DIRECTIONS FOR THIS TASK: Show each line from the listing that includes the word "options".

------ SUPPLIED DATA ------

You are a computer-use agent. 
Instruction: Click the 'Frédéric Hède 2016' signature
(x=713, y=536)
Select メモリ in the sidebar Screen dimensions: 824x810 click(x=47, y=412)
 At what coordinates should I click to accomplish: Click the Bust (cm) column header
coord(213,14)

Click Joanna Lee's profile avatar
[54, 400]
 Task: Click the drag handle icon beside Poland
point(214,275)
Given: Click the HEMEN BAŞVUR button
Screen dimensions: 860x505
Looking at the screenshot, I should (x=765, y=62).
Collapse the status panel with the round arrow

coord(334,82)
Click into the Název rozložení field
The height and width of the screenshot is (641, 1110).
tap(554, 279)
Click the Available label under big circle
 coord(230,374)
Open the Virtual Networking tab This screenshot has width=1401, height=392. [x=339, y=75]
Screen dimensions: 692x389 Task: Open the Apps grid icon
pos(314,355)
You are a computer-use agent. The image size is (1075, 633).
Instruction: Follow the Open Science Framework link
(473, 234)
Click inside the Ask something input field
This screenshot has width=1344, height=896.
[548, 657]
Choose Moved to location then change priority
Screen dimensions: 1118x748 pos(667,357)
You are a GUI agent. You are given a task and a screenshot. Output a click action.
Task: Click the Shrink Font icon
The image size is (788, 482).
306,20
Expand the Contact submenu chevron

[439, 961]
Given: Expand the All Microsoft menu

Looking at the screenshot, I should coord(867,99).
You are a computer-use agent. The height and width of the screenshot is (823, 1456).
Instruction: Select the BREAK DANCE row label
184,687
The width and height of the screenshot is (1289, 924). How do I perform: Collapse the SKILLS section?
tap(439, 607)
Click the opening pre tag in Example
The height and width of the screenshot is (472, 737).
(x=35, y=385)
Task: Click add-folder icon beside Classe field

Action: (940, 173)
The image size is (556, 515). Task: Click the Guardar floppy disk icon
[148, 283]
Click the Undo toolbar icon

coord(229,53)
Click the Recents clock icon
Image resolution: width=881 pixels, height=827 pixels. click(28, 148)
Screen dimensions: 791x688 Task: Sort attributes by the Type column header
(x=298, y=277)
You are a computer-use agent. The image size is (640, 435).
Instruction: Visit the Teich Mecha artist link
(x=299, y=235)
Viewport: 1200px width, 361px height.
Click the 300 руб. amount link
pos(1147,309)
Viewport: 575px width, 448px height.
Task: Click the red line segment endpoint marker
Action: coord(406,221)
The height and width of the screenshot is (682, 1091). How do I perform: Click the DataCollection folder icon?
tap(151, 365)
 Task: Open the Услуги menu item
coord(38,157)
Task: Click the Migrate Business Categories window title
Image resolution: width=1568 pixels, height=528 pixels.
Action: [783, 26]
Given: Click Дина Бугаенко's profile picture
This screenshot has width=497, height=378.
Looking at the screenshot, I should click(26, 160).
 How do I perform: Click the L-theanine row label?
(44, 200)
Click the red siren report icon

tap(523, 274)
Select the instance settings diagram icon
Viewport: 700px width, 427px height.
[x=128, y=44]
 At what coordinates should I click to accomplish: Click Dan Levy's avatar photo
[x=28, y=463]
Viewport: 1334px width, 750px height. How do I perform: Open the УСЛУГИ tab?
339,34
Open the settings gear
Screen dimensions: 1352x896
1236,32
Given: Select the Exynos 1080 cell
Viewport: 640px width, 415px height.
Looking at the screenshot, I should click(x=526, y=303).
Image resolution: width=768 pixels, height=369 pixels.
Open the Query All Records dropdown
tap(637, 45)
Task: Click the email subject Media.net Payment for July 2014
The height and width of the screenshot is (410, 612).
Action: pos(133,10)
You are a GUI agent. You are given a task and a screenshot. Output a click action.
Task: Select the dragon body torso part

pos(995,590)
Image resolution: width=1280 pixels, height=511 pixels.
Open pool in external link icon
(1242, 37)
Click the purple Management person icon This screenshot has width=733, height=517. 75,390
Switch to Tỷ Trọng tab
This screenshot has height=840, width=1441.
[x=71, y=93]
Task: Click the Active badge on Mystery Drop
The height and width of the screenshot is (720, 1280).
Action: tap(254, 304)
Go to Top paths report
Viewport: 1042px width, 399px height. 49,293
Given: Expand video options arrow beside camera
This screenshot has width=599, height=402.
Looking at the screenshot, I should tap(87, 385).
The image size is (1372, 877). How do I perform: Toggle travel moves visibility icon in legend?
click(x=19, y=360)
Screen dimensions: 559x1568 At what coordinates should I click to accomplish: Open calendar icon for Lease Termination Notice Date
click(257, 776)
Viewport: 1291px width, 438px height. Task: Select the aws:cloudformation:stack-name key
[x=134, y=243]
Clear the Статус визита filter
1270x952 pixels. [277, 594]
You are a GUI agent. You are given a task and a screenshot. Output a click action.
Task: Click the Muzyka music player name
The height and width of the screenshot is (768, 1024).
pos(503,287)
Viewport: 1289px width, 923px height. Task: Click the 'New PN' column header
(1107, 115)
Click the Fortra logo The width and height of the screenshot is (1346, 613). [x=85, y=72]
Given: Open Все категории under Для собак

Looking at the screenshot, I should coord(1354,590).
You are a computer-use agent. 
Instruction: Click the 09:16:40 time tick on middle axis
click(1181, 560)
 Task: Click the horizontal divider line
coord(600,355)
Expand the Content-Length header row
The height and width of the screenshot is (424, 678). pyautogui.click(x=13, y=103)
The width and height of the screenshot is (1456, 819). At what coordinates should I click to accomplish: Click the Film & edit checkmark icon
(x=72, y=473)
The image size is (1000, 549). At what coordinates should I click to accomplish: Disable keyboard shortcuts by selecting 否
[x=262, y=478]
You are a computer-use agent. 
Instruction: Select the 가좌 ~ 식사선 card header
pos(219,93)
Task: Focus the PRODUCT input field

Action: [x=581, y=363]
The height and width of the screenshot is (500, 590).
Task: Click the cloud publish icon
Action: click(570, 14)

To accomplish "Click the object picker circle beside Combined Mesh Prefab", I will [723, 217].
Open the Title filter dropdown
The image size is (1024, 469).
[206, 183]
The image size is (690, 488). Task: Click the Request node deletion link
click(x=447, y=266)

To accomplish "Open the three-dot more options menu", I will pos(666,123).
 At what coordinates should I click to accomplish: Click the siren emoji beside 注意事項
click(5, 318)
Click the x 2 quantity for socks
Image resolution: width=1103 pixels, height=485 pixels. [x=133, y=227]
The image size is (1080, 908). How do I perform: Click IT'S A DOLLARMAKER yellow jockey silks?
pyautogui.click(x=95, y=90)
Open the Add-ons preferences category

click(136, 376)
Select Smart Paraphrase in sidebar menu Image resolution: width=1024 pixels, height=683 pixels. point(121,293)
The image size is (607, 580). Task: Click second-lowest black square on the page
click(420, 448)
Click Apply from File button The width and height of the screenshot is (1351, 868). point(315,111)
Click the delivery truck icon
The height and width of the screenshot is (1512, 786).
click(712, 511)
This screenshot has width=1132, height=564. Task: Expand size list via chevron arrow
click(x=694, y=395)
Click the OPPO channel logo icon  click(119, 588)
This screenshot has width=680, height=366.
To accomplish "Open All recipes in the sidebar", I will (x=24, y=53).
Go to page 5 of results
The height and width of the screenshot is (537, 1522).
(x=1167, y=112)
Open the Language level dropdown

------

TASK OUTPUT:
Given: Expand video options arrow beside camera
To accomplish "Open the three-dot more options menu", I will pos(666,123).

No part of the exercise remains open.